Выбрать главу

Граф Толстой с каким-то старомодным поклоном взял бумаги и озабоченно (нашел наконец тональность) удалился.

А Сталин, все еще как бы повторяя свой текст, сказал вслух:

— ЭТО БУДЭТ… АТЭЧЭСТВЭННАЯ ВОЙНА… ДА… ВЭЛИКАЯ АТЭЧЕСТВЭННАЯ… ВОЙНА…

Словно освободившись от мучившей его задачи, он повел натруженной шеей, откинул голову, закрыл глаза. Шея ныла усталой болью и, когда он подвигал ею, захрустела, но полегчало. Тяжесть немного отпустила его. Но главное: он понял, понял, что нашел решение, КАК выиграть эту обрушившуюся на его плечи войну. Ибо теперь он знал, что надо делать. Раньше, когда к ВОЙНЕ грядущей и как бы обязательной в будущем, ВОЙНЕ, к которой с первых шагов еще ленинской сатанинской власти он, Сталин, готовился сам и готовил ее, все вроде было бы просто. Но разве к такой войне? Он уже привык к победам, привык, что армия его не может не победить, и хотя финская война несколько озадачила его, она не повлияла на его доктрину беспощадной наступательной победной войны. Зачем иначе копить силы, ковать оружие, ставить под ружье миллионы? Да, Гитлер оказался не то чтобы умнее или хитрее. Гитлер оказался безумнее и авантюрнее, и здесь, теперь Сталин точно знал, был Гитлера тот же проигрыш, что и проигрыш Наполеона. Ведь и войну с Россией Гитлер начал с той же самой мистической даты. И точно, как в той, первой Отечественной войне, важно было пока только одно: сорвать этот «блицкриг», ибо, проиграв войну «молниеносную», Гитлер никогда не сможет выиграть войну затяжную. Так бывает всегда в боксе, когда настырный, самоуверенно наглый боксер, привыкший побеждать нокаутом, неизбежно проигрывает опытному противнику по очкам, а то и сам в конце боя оказывается лежащим на ринге.

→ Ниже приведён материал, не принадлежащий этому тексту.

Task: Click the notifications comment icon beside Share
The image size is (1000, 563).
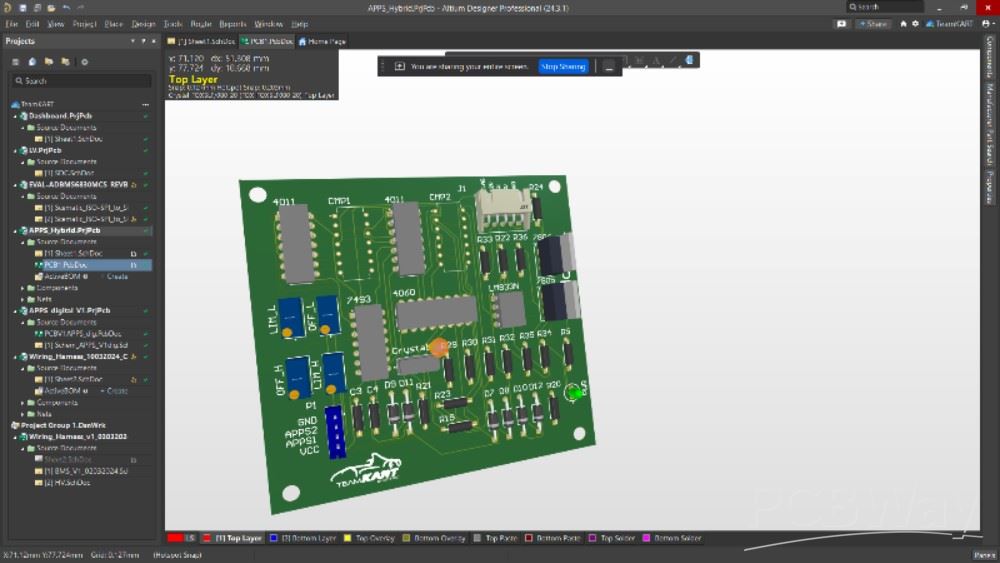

И Сталин был таким противником!

И еще, с постоянным раздражением воспринимая неудачи этих дней, Сталин с горечью думал: стоило ему ослабить свою власть, передоверить ее хотя бы частично, полагаясь на генералов и маршалов, — и все провалили, просрали (его слово), не смогли даже ничего противопоставить противнику своими приказами. Может быть, только сейчас он понял, что стоит приказ, подписанный наискось его не знающей пощады росписью: И.Сталин.

Историки-лжецы (ибо нет худших историков, чем воспитанные в советское время) еще будут хором обвинять его во всех грехах, а особенно в том, что он дал приказ не поддаваться на провокации и не уподобляться странам, куда гитлеровцы уже влезли подобным образом, и в том, что он санкционировал мирные заявления накануне самой войны, и в том, что он не давал приказа сбивать фашистские самолеты, залетавшие к нам (замечу нигде не говорится, что и наши самолеты-разведчики «по ошибке» залетали на территорию Польши, и их тоже не сбивали!). Но… Разве он давал приказ «хлопать ушами»? Не быть наготове? Разве нельзя было ту же авиацию распрятать, замаскировать, заменить макетами? Разве танки, какие бы ни были, не могут с ходу двинуться в бой? Любая внезапность должна предваряться, просчитываться заранее, умеряться боевой готовностью армии. ЛЮБАЯ внезапность! На то и есть армия и те, кому доверено командовать ею. Сколько раз за эти дни, сливающиеся в один, Сталин повторил эти слова, сопровождая их отчаянным матом! Крепче Сталина в Политбюро матерился только Каганович. (Для сведения о великих вождях: не ругались только Калинин и Щербаков.) Да руганью дела не поправишь.

Звонил телефон. Поскребышев докладывал: отступление продолжается. В Политбюро уже паника. Ищут его. Особенно Молотов, Берия и Вознесенский. Ворошилов «нашелся», просит отправить на фронт. Жданов просит, чтобы Сталин выступил по радио. У военкоматов очереди добровольцев исчезли. Разведка сообщает: ждут налетов на Москву. Подвалы спешно оборудуют под бомбоубежища. Как быть с Мавзолеем? В магазинах спешно раскупаются продукты, особенно мука, хлеб, сухари, сахар, консервы… Что предпринять? Противовоздушная оборона усилена истребительной авиацией и морскими зенитками, а также зенитками «Эрликон».